Re: AAARRRGGHHH! Re: OT: security of ssh/RSAAuthentication

[Sebastian Stark <seb@gosh.todesplanet.de>]

Toni Mueller wrote:
> Well, I need to answer myself:
> 
> On Wed, Jan 10, 2001 at 02:08:45PM +0100, Toni Mueller wrote:
> > When I use RSAAuthentication, how much more or less
> > secure is this compared to using normal
> > ssh -l loginname host?

If you use RSAAuth you also will have the need to supply a username.

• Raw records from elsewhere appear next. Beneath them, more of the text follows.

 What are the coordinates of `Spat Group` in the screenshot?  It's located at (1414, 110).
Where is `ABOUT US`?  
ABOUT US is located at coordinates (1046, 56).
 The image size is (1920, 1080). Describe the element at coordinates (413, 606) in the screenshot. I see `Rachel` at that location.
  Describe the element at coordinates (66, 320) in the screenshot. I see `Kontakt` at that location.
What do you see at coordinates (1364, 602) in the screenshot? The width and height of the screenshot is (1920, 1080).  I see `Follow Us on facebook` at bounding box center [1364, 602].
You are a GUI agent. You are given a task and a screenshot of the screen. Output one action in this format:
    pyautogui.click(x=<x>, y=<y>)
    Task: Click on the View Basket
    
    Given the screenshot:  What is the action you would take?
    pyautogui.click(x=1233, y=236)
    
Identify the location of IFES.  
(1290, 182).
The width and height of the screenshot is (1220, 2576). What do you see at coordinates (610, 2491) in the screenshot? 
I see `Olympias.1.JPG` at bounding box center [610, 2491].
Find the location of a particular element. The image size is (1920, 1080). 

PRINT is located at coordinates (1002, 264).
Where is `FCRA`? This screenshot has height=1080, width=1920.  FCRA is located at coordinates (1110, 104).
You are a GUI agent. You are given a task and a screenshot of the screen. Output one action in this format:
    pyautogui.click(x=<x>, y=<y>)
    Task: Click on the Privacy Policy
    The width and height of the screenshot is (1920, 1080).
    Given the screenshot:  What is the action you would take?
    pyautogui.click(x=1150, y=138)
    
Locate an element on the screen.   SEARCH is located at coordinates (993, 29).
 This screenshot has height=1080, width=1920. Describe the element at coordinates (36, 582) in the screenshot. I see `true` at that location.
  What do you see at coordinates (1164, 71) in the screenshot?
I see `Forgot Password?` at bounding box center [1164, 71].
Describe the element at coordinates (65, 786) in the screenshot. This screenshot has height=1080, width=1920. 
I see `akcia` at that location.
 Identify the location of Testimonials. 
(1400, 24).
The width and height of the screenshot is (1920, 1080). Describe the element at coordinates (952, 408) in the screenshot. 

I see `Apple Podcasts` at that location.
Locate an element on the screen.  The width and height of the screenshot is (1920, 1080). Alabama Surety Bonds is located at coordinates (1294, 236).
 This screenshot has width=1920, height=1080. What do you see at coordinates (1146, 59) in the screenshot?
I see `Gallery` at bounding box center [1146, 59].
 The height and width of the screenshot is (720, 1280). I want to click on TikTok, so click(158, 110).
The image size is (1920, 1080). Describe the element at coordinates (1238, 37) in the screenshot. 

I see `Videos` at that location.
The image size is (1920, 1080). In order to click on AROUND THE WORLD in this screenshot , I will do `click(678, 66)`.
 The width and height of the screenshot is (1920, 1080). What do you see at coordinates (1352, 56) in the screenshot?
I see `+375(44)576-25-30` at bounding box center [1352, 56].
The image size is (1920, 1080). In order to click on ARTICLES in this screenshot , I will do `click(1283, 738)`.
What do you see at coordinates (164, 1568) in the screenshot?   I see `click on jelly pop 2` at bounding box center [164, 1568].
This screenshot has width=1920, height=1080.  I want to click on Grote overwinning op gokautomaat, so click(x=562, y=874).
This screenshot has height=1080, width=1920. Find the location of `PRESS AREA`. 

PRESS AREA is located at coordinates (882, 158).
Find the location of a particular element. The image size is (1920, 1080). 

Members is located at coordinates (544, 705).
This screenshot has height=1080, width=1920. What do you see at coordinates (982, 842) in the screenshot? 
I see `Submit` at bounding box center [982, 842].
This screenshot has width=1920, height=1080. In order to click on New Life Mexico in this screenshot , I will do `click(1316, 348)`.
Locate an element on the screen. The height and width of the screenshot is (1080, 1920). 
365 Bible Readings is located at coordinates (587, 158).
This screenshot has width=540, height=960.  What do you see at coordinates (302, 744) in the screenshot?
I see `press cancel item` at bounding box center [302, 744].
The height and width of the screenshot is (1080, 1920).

> Answer: Using RSAAuthentication is not more secure than
> other ways because this demands the usage of protocol

It is. Look at the current dsniff (http://www.monkey.org/)

> version 1 which appears to have a small window that
> allows anyone (in the proper position) to catch the
> session and snoop on it (so far goes my reading of

Even if you can snoop around and even if you can guess sequence numbers, you
don't have the session key.

> man sshd). There could, of course, well be some kind
> of domino effect once a host is cracked where users
> have empty passphrases and RSAAuthentication on.

That's why you should protect your private key with more than an empty
passphrase.

But, you're right: If you use ssh-agent and someone takes over your X session,
there will be such an effect. So, that's the reason why I don't use X over the
network but rather through an ssh tunnel.